__Entries shown__.
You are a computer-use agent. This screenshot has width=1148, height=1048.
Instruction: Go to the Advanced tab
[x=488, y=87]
--
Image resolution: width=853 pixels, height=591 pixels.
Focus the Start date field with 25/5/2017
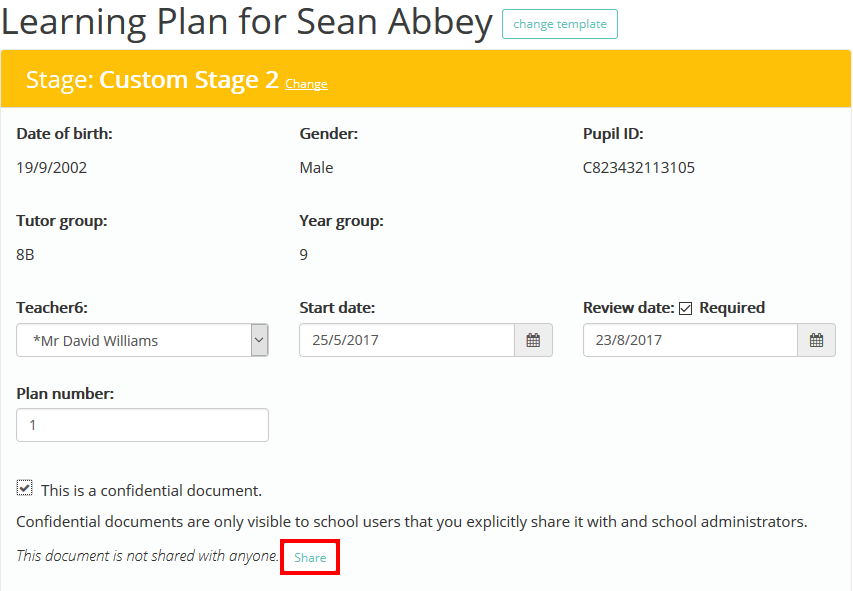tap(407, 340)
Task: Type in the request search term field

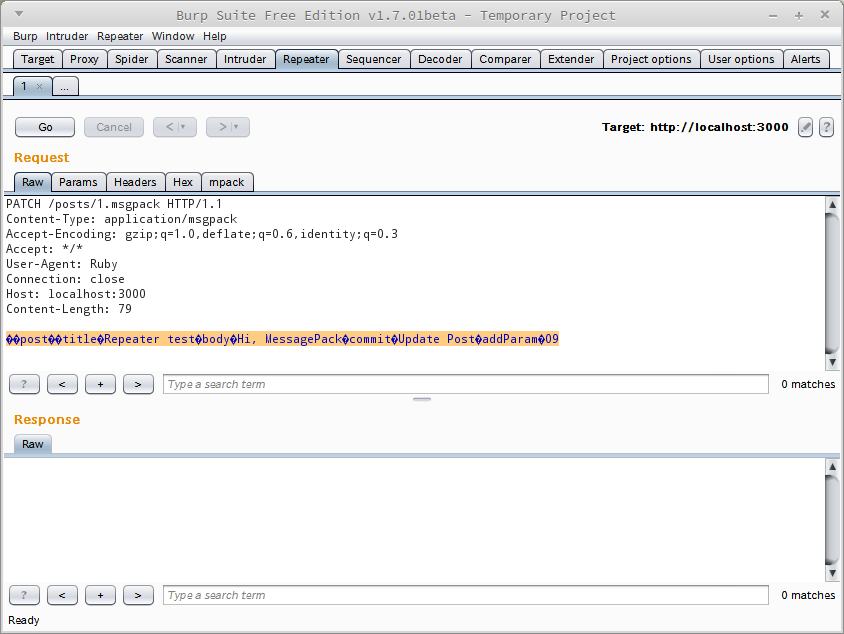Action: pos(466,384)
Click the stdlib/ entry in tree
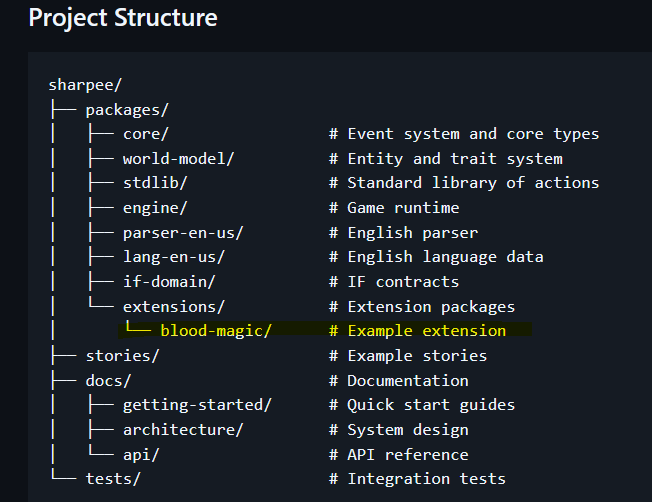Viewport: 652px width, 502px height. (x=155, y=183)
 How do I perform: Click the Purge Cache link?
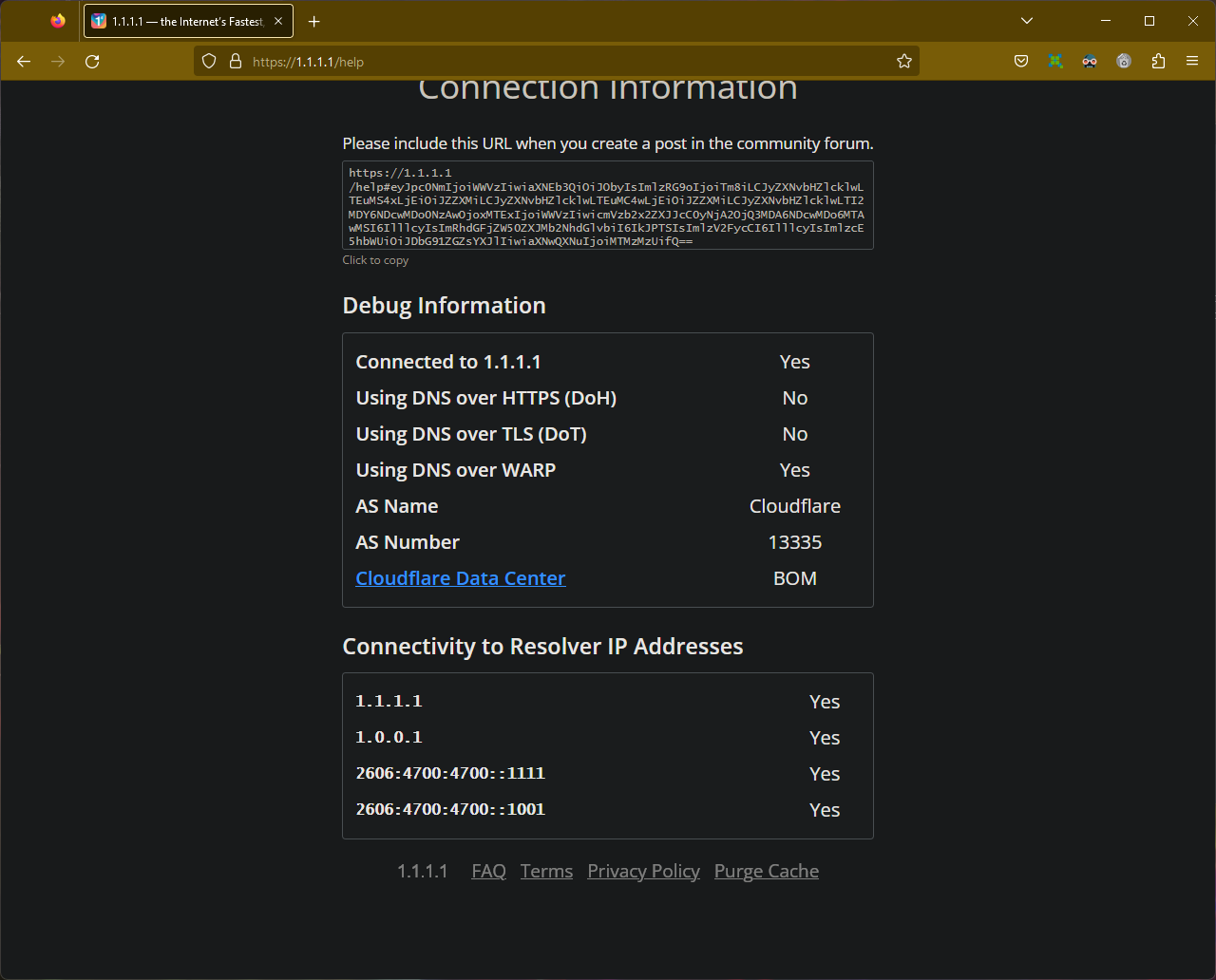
* * *
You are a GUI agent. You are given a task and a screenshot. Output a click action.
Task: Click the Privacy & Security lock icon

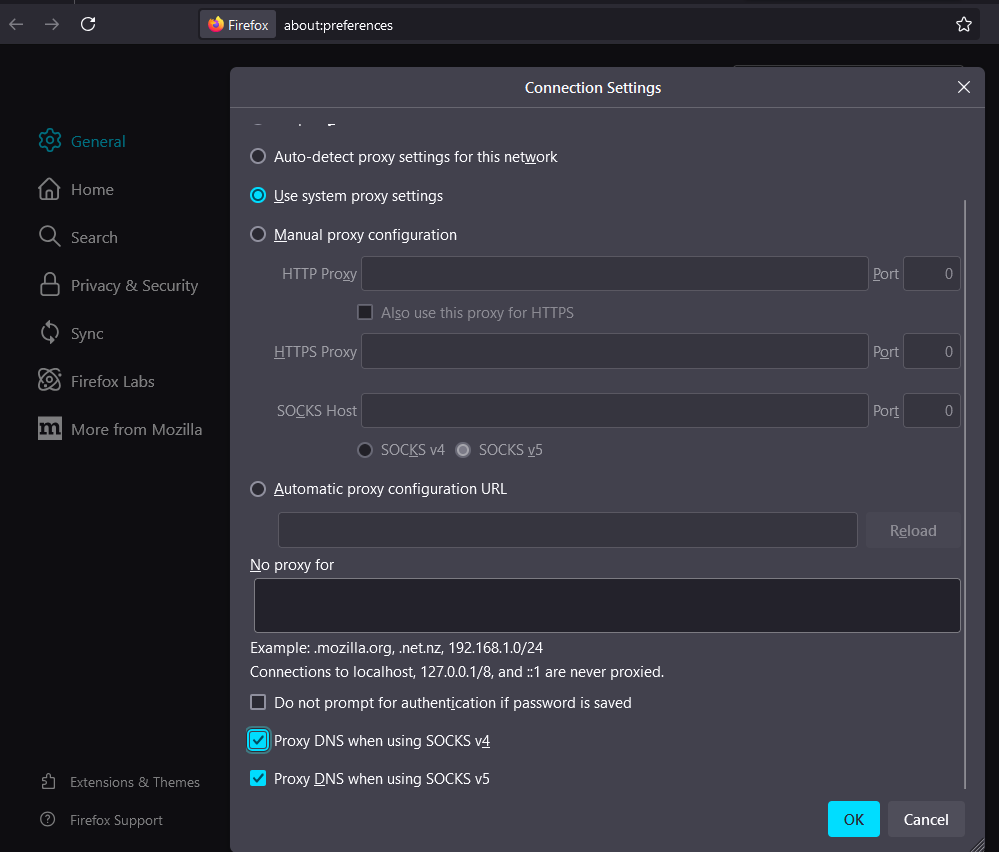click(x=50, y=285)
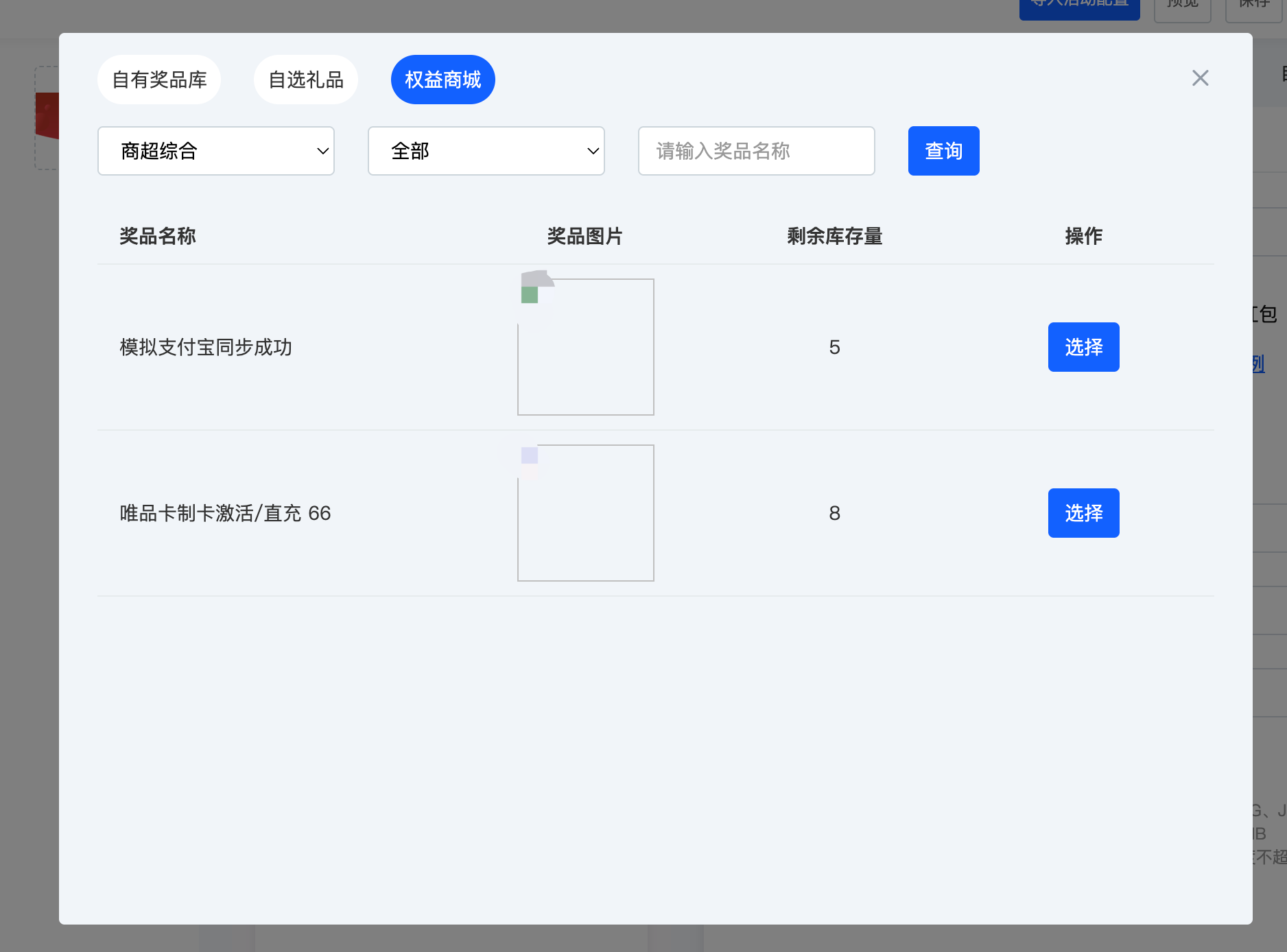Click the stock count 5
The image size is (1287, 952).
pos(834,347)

__Task brief__.
The job is to copy each line from the material above that holds the word "screenshot".

__Answer to this problem__.
You are a computer-use agent. This screenshot has width=1148, height=1048.
You are a GUI agent. You are given a task and a screenshot. Output a click action.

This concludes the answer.